Un après-midi de novembre : dehors, le ciel est tout bleu mais la lumière décline déjà. L’air est frais, moins de 10°. Pourtant, la fenêtre du bureau de Thierry Gheeraert est grande ouverte. Derrière son ordinateur, une musique plutôt rock en fond sonore, le directeur de l’association Entraide et Solidarité prend le temps de nous raconter comment fonctionne l’antenne tourangelle du 115, le numéro d’urgence dédié aux sans-abris. Gratuit, il est accessible chaque jour de 15h à 7h du matin. Pendant les 7 premières heures, deux écoutants de l’association se relaient pour répondre aux appels : plus d’une centaine tous les jours, et un record à 257 coups de fil ce lundi 30 octobre. Ensuite, pendant la nuit, une astreinte est assurée, mais les sollicitations sont plus rares…

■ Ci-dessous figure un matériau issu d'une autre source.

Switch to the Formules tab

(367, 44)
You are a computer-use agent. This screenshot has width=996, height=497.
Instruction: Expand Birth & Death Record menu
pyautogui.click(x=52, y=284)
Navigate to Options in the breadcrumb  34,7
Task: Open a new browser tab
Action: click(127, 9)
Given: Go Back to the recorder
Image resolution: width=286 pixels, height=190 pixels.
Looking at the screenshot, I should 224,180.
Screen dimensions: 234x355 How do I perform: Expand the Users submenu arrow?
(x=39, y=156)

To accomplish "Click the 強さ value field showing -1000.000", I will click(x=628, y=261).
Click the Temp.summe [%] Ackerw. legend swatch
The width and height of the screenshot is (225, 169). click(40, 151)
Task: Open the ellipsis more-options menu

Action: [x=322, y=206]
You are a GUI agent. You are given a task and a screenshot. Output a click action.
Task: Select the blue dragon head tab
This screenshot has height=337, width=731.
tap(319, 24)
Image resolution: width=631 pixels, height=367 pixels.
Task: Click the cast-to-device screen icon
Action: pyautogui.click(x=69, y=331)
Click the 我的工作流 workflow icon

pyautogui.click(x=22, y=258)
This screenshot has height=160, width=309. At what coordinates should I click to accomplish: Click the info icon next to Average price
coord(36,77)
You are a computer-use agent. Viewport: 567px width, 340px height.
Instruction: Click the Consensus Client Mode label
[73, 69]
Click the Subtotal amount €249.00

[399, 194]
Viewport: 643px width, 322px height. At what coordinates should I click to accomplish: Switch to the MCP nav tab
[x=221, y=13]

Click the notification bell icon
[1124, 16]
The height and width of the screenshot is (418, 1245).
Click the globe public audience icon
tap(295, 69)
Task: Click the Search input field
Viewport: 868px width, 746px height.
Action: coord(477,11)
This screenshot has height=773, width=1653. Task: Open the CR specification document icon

Jusqu’à 100 refus d’hébergement en une journée

Au 115, le coup de feu, c’est le milieu d’après-midi. Premier arrivé, premier servi ? Non, pas du tout. Mais les personnes en recherche d’un lit au chaud et au sec pour la nuit savent qu’il ne faut pas traîner : le recensement des demandes se fait pendant deux bonnes heures, puis les places sont attribuées en fin d’après-midi en fonction des hébergements disponibles et de la nature des demandes (femmes avec enfants, malades qui sortent de l’hôpital…). En moyenne, 70 personnes ne trouvent pas de solution chaque jour. Parfois elles sont 100. Autrement dit, le 115 est saturé. Et ce malgré l’augmentation constante du nombre de places d’hébergement d’urgence en Indre-et-Loire : 454 actuellement, 60 de plus qu’en novembre 2016, et une trentaine d’autres doivent ouvrir d’ici peu.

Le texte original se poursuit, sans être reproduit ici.